The Herald reprints an Australian story on a couple of tragic deaths in Bali from drinking cocktails that had methanol in them.
The story argues that methanol is likely the result of home distillation.
But what the young tourists were experiencing was far from a hangover. They'd consumed a toxic cocktail laced with methanol hidden in their drink.I understand that there can be methanol in the first flush from a distillation run, that it's easily separated and tossed out. But if you're bottling off the still and not doing that, well, there could be problems. And while every distiller should know to toss the fores, well, things get messy in illicit markets where they're also happy to throw other dodgy stuff into the brews.
Without taste or smell, the young travellers had no idea what they'd been served at the bar.
Methanol, while closely related to ethanol (which is found in wine, beer and quality spirits) is far more toxic and can be found in drinks made from home-distilled spirits.
Commercially made spirits are safe to consume because manufacturers use technologies specifically designed to ensure methanol is separated from the ethanol that goes into the bottles we purchase.
Home brew systems, however, makes separation more difficult meaning methanol can be mixed in with the ethanol.
There are tons of stories out there on methanol poisoning in Bali. Story seems to be that high alcohol taxes lead to informal untaxed markets that have other dodginess.

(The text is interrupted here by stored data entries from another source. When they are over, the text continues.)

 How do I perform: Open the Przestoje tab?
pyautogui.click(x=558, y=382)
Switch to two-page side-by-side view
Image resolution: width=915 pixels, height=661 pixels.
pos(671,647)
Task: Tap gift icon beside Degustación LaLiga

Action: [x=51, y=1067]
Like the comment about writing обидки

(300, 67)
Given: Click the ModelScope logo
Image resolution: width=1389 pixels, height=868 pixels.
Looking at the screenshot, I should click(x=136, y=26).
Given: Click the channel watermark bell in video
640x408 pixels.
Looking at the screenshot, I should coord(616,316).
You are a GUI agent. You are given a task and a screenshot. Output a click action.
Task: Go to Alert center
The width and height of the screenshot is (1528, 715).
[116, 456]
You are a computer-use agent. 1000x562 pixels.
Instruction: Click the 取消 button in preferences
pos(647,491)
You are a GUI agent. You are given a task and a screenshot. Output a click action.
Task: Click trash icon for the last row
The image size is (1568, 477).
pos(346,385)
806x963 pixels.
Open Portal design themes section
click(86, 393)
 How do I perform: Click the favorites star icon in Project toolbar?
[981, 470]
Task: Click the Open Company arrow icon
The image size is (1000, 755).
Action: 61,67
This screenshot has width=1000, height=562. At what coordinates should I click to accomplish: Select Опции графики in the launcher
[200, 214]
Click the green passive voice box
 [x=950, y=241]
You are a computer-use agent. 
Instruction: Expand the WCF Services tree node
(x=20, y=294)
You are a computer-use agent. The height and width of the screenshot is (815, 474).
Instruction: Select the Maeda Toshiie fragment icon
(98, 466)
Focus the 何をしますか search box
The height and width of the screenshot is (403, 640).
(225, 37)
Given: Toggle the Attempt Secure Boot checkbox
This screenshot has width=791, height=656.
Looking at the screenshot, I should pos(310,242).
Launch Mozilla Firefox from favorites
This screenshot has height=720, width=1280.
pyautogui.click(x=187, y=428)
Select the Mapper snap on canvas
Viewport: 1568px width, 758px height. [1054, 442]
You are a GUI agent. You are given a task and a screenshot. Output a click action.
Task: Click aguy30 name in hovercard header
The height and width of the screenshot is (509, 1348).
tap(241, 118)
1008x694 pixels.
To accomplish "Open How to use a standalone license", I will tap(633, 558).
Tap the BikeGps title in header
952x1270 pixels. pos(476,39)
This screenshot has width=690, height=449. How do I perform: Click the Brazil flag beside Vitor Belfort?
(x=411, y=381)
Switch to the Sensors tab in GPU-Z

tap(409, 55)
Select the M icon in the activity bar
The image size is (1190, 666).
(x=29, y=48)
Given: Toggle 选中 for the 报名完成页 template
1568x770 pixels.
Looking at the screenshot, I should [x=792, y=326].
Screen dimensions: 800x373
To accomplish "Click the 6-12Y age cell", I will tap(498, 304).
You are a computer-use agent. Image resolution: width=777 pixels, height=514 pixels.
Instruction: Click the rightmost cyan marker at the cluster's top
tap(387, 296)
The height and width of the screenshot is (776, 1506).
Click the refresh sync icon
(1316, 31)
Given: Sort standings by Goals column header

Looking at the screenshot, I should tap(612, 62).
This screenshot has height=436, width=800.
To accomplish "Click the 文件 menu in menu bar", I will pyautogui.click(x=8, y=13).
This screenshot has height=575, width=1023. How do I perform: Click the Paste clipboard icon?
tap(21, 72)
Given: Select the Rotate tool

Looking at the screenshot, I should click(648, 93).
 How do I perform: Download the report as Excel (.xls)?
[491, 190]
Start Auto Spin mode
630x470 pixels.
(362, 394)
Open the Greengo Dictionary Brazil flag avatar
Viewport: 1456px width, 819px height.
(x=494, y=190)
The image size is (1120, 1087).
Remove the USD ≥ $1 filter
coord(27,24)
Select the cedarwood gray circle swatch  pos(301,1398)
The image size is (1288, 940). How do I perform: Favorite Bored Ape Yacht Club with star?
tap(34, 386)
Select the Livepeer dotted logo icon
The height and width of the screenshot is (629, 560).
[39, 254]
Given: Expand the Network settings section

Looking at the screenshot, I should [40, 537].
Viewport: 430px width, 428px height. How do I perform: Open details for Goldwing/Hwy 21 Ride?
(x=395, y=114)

I don't know whether it's adulterated product or really poor practice in illicit distillation; either way, I'm really not keen on going to Indonesia.
I expect that part of the problem is if it takes a long time to know you're poisoned, and if people bar-hop, and if the mess is idiosyncratic to particular bottles at particular outlets, it'll be hard to tell whose fault anything is.
And I wonder whether anyone's responded to the problem by investing heavily in brand - "Yeah, drinks at our resort are $2 instead of $1, but we have secure supply chains and test our supplies regularly." But it's harder to build that kind of a brand in a tourist market with lots of one-off transactions.